It would be _really nice_ to have some kind of wasm intrinsics for working with function signatures. I'd love to be able to add an assert(__wasm_signature_type(funcptr) == __wasm_signature_type(KnownGoodFunction))
in __cxa_atexit
and give the user a good warning
That was extremely painful, but it looks like the culprit is $std::__2::vector<Baselib_Memory_PageState__std::__2::allocator<Baselib_Memory_PageState>_>::~vector__
which returns an i32, instead of returning void
// Under some ABIs, destructors return this instead of void, and cannot be
// passed directly to __cxa_atexit if the target does not allow this
// mismatch.
er.. this seems like a llvm bug, because canCallMismatchedFunctionType
should definitely be false for wasm
now I have 3hrs of meetings but I will fix this :)
@Vladimir Vukicevic it should be returning false already: https://github.com/llvm/llvm-project/blob/master/clang/lib/CodeGen/ItaniumCXXABI.cpp#L517
does wasm/wasi use the itanium ABI?
i'm trying to create a small repro
it uses a variant of the Itanium ABI
https://github.com/llvm/llvm-project/blob/master/clang/include/clang/Basic/TargetCXXABI.h#L91 if anyone is curious :-)
@Dan Gohman you may know this (hi, btw!) -- in my broken case, the bad __cxa_atexit
destructor call setup is happening from a __cxx_global_var_init.77
function. Does that seem sane for global_var_init to do that?
Yeah. Wasm doesn't have an equivalent of .fini or .dtors in other platforms, so the global var inits have to register their associated destructor calls with __cxa_atexit
Also, hi! :grinning:
but I see global dtors also being called from __cxx_global_array_dtor
functions too
__cxx_global_array_dtor is the function that gets registered with __cxa_atexit, which calls the dtors
well -- no, in my case I see a dtor being _directly_ registered with __cxa_atexit from a global_var_init
(func $__cxx_global_var_init.77 (type $t9)
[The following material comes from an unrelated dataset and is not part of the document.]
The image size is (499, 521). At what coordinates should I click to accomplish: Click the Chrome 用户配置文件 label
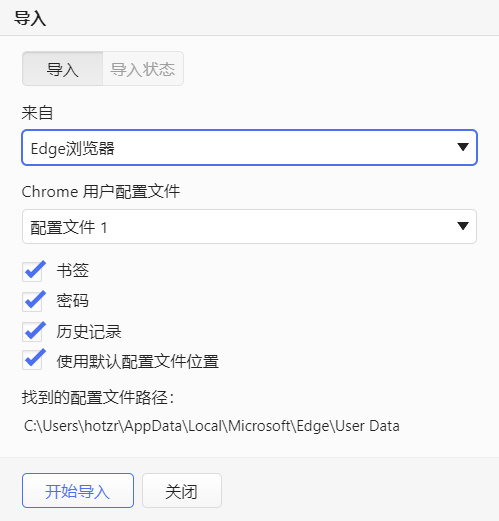101,192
(local $l0 i32) (local $l1 i32) (local $l2 i32) (local $l3 i32) (local $l4 i32)
i32.const 2171
local.set $l0
i32.const 0
local.set $l1
i32.const 1024
local.set $l2
i32.const 211420
local.set $l3
i32.const 151088
local.set $l4
local.get $l3
local.get $l4
call $std::__2::basic_string<char__std::__2::char_traits<char>__std::__2::allocator<char>_>::basic_string<std::nullptr_t>_char_const*_
drop
local.get $l0
local.get $l1
local.get $l2
call $__cxa_atexit
drop
return)
in my case $l0 = 2171
is the bad-signature vector dtor being passed to cxa_atexit
Hmm. That does seem odd. wasm destructors return i32, so I wouldn't think they could be registered with __cxa_atexit like that
yep, that's the bug :)
Is that a std::string? When I try a simple testcase with std::string, it registers __cxx_global_array_dtor
with __cxa_atexit
, and __cxx_global_array_dtor
calls the dtor
I need to try -fregister-global-dtors-with-atexit
but I really want to get to a small repro, this massive unified test runner is not great to work with :)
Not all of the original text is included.